Problem: Interaction with parallel cleaning

How do deletes work when cleaning may occur in parallel? Objects are moved to new segments before they become part of the log. In this bit flipping world, a delete on an object moved before cleaning has completed would result in the bit being flipped for that survivor segment, but it is not yet part of the log. Another copy still exists in some other segment. A delete during cleaning followed by a failure before the old segment is removed from the log could result in zombie objects.


Another weird idea

If we wanted to trade off cleaning cost for memory utilization, we could stop keeping tombstones in master memory. They only really serve a purpose on disks since they're just used during recovery. Therefore we could in-memory clean closed segments and remove all of their tombstones. Backup recovery would then need to read a replica off of another disk. Also, disk cleaning on the master would require reading segments back from disk to ensure that tombstones are perpetuated. The former is complicated by the mirror group work, as it'd cause a ton of disk I/O in that group when a mirror fails (all masters reading a segment from it to rereplicate). The latter makes disk cleaning twice as expensive. The win is almost entirely nuking tombstones from server memory.
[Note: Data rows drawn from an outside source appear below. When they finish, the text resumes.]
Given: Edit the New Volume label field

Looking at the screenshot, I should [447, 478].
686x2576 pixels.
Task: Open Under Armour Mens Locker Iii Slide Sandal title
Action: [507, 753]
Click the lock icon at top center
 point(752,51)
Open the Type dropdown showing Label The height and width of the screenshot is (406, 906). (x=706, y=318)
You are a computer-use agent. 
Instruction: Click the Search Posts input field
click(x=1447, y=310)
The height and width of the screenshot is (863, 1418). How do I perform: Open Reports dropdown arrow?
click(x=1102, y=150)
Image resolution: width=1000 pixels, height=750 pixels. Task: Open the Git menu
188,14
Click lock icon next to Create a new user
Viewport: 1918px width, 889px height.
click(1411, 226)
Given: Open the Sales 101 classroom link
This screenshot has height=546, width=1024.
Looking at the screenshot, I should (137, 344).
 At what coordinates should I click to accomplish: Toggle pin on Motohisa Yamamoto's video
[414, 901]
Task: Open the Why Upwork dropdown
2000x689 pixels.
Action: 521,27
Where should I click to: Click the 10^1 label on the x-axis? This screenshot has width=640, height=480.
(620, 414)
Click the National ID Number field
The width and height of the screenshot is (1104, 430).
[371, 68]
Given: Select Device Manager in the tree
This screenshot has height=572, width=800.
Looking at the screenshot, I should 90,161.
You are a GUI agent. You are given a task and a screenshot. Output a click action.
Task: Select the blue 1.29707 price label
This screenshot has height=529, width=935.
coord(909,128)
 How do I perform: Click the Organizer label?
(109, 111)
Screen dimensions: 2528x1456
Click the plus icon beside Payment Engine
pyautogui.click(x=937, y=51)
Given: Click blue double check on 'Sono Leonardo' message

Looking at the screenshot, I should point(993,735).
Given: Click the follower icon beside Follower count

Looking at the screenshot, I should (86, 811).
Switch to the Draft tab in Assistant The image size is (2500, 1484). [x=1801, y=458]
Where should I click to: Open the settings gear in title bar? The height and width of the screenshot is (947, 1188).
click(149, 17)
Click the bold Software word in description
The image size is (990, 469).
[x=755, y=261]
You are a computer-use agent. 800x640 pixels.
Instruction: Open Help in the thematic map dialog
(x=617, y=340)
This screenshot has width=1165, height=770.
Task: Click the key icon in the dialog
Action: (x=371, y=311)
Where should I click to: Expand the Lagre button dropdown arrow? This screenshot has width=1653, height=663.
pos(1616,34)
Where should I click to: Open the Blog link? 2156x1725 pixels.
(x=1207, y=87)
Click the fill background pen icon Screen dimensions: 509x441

Back-of-the-envelope musings for the bit vector approach

Space overhead:

Overhead for the bit vector on backups is R/(8*MinObjSize) * MasterLogSize.

For example, if R = 4, MinObjSize = 40, and MasterLogSize = 64GB, we have 0.8GB of bits in memory on each backup. This is 1.25% overhead.

While 1.25% seems a little high, consider that no tombstones will be stored in the log. Tombstones are currently 42 bytes each, so the crossover point for a 64GB master is at 20.5e6 tombstones per log. That sounds like a lot, but its still only 1.25%. I don't know how low we could really expect to get in terms of tombstone overhead.

There would also be 8 bytes per segment for the segment version number, but that would only add 256KB for 8MB segments, 64GB servers, R = 4.

Entry offset overhead:

If each entry must describe which bit on replicas needs to be flipped when it dies, how big must the offset be?

With 8MB segments, 40 byte MinObjSize, we'd need to represent 209,716 values. So 18 bits. Having 24 bits would keep us safe up to 640MB segments.

Interestingly, this seems to argue for smaller segments. With 2.5MB segments we'd need 16 bits. 160KB segments would make 12 bits viable. Alternatively, a larger minimum object size would help, but we'd need to double the size to chop each additional bit.